§ **WHAT IS REQUIRED**:
What you return must match, exactly, the lines running from the one containing "Given: Open 导入列表 from the breadcrumb" to the end of the data, both included, and must contain no pictures.

Stored dataset items

========

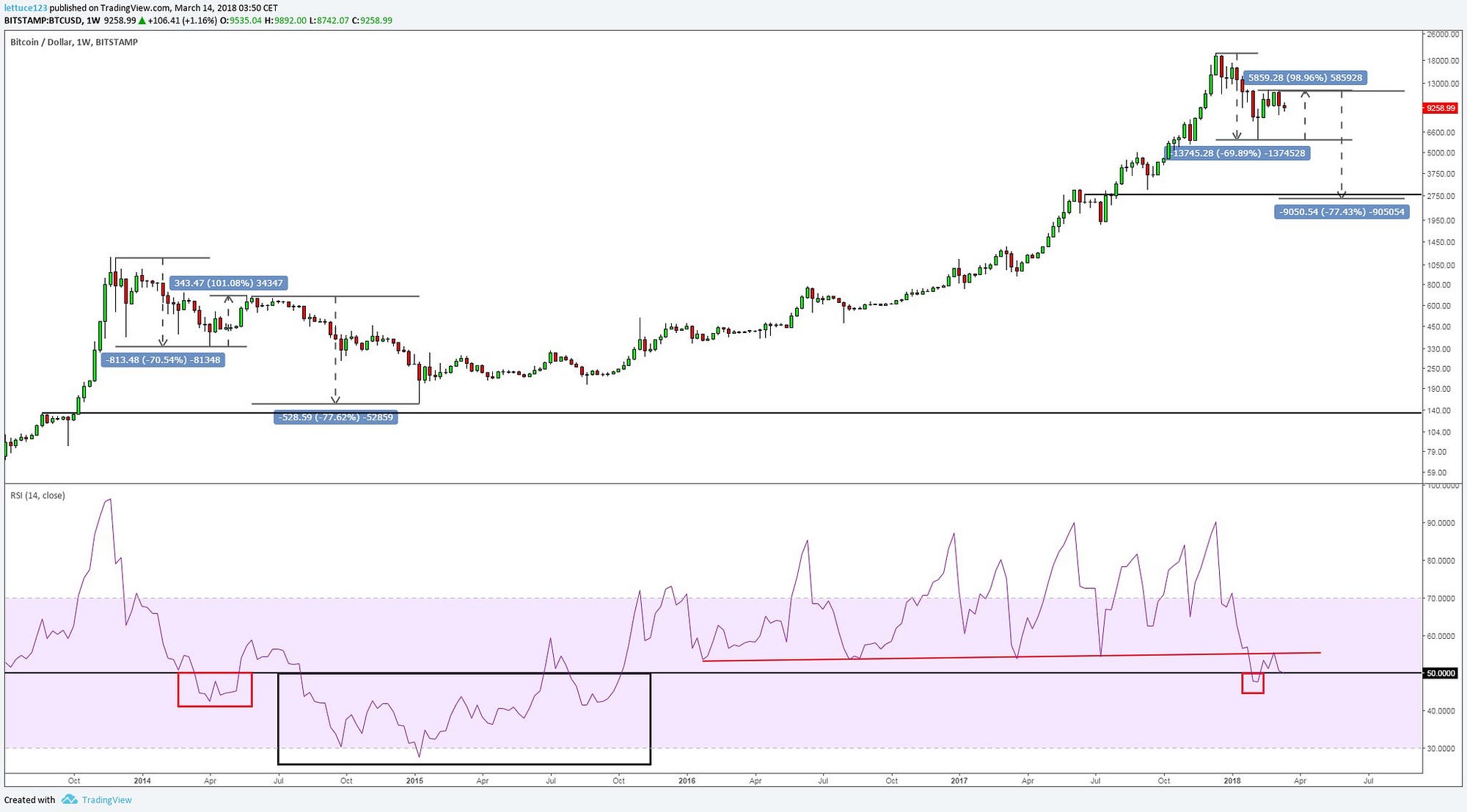Viewport: 1467px width, 812px height.
Task: Open the lettuce123 author profile link
Action: 26,8
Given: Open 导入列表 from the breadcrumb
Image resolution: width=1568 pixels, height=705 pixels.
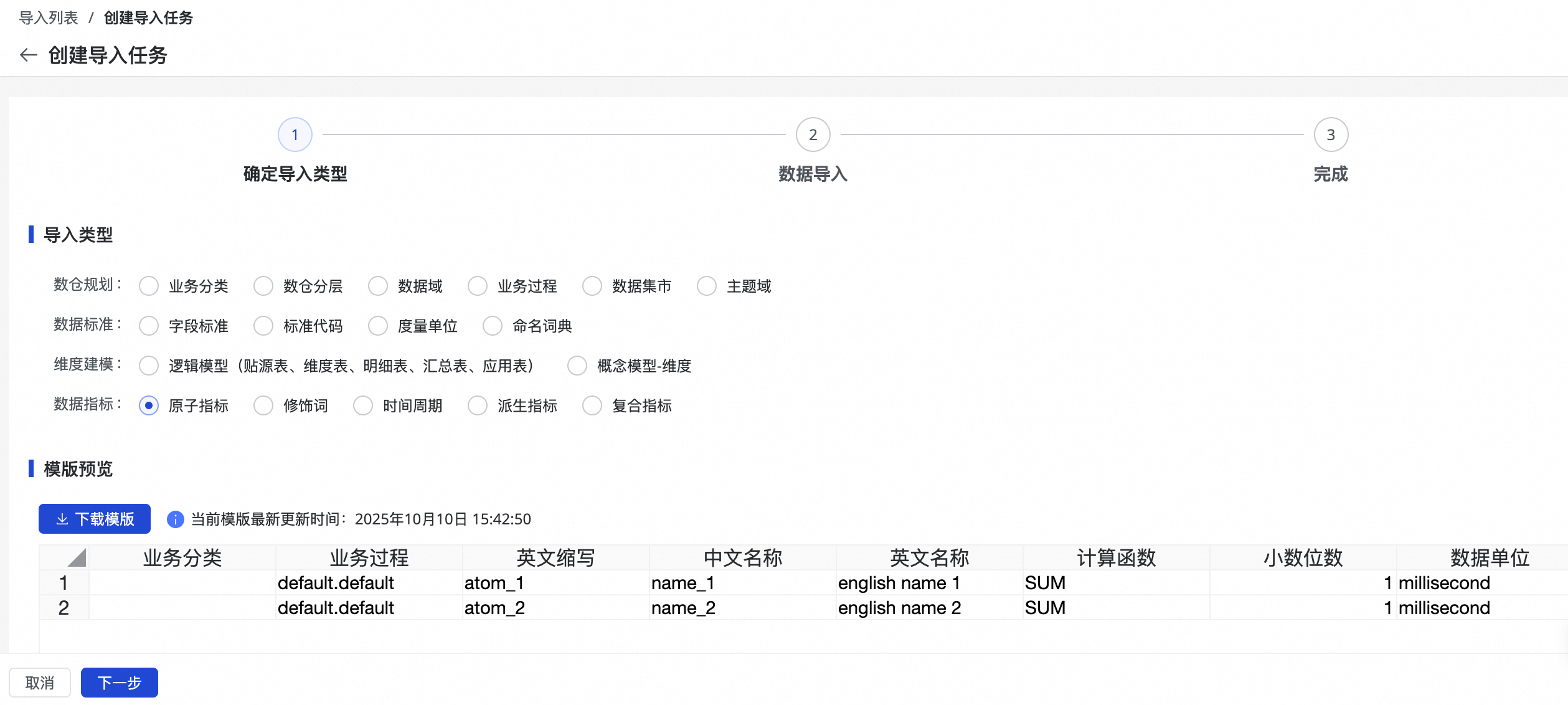Looking at the screenshot, I should pos(47,18).
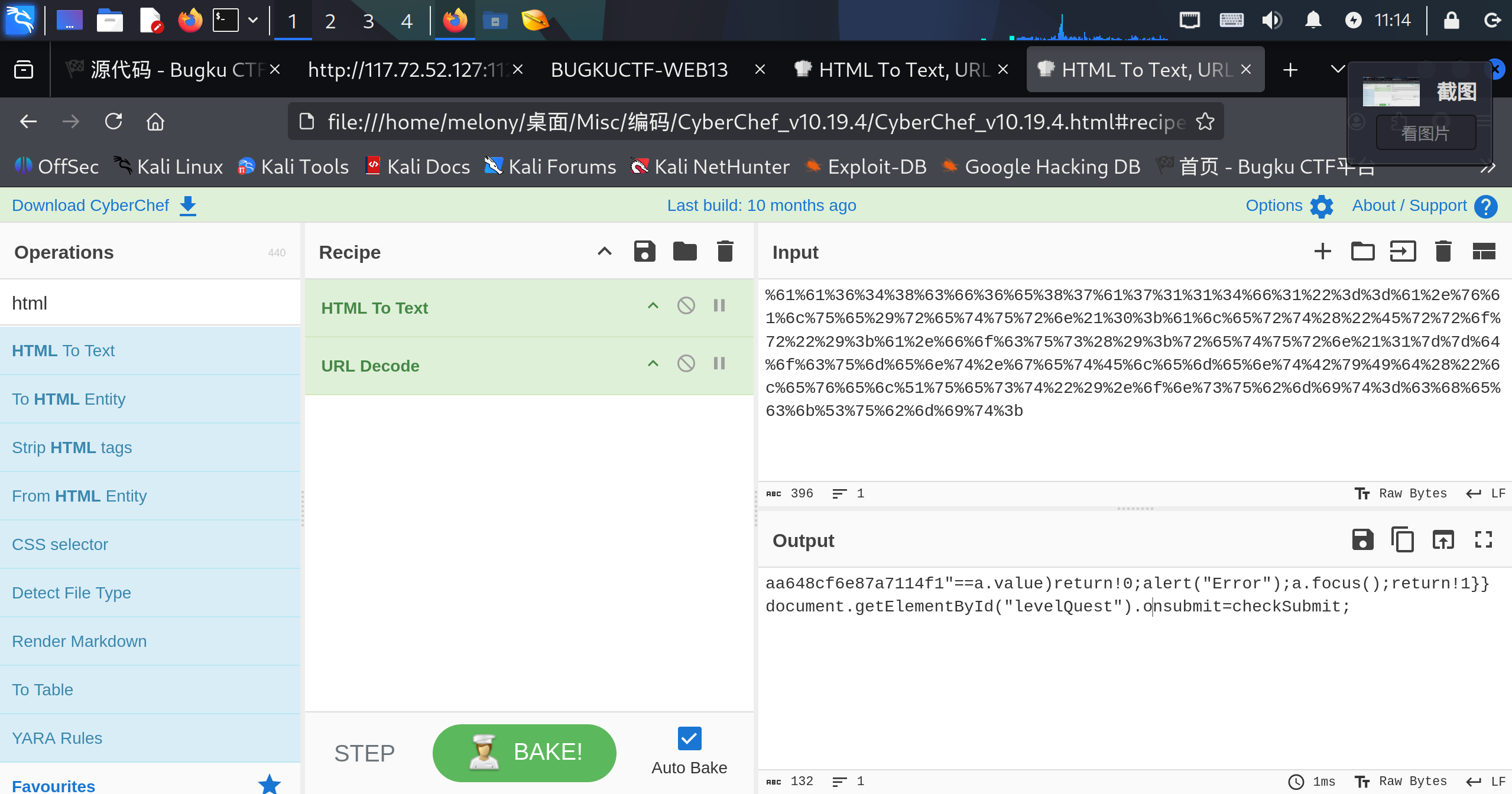1512x794 pixels.
Task: Clear the recipe with the trash icon
Action: coord(725,252)
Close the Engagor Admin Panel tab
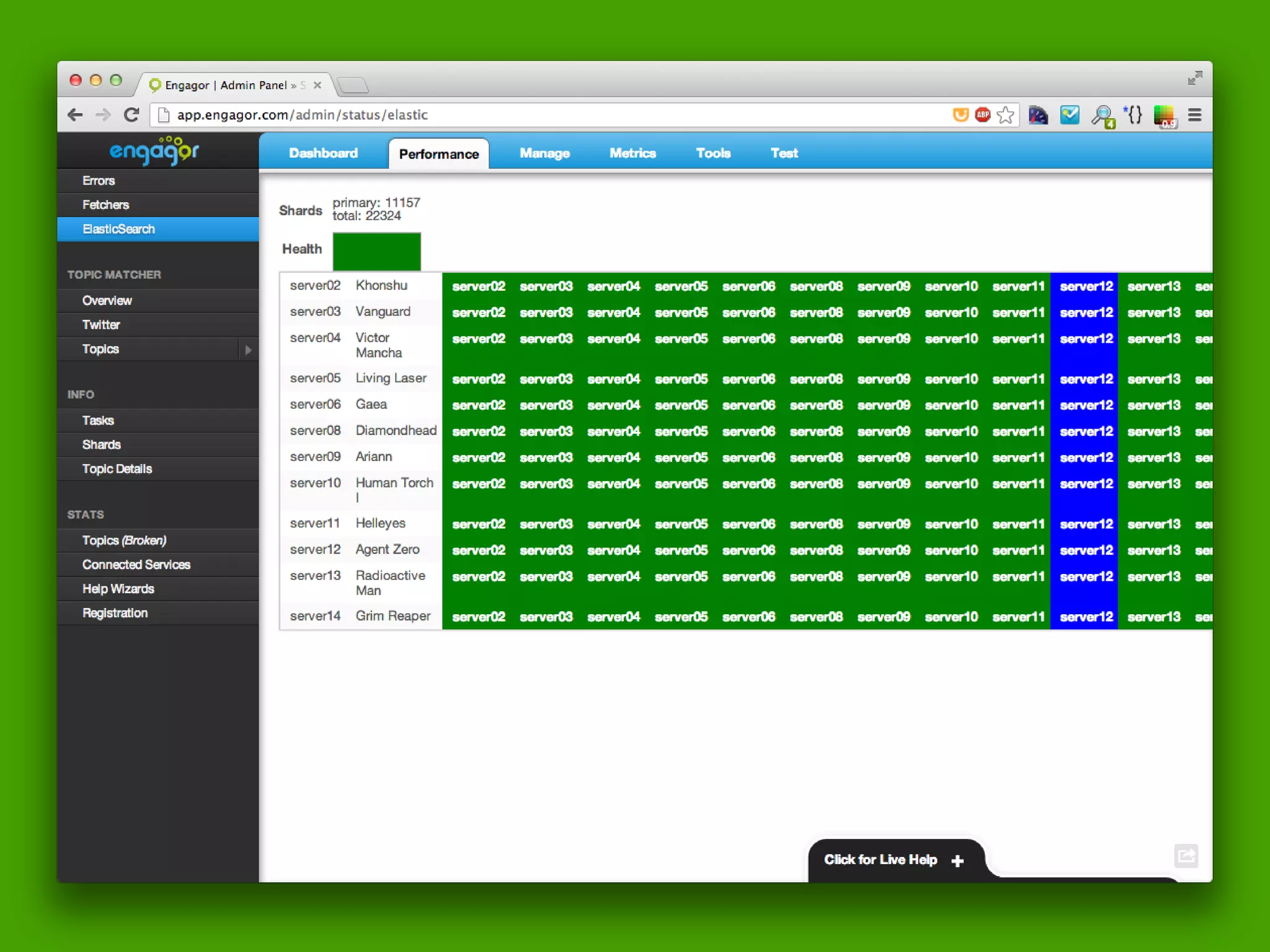1270x952 pixels. tap(318, 86)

========

§ **EXPECTED OUTPUT**:
Given: Open 导入列表 from the breadcrumb
Image resolution: width=1568 pixels, height=705 pixels.
Looking at the screenshot, I should pos(47,18).
1512x794 pixels.
Task: Clear the recipe with the trash icon
Action: coord(725,252)
Close the Engagor Admin Panel tab
1270x952 pixels. tap(318, 86)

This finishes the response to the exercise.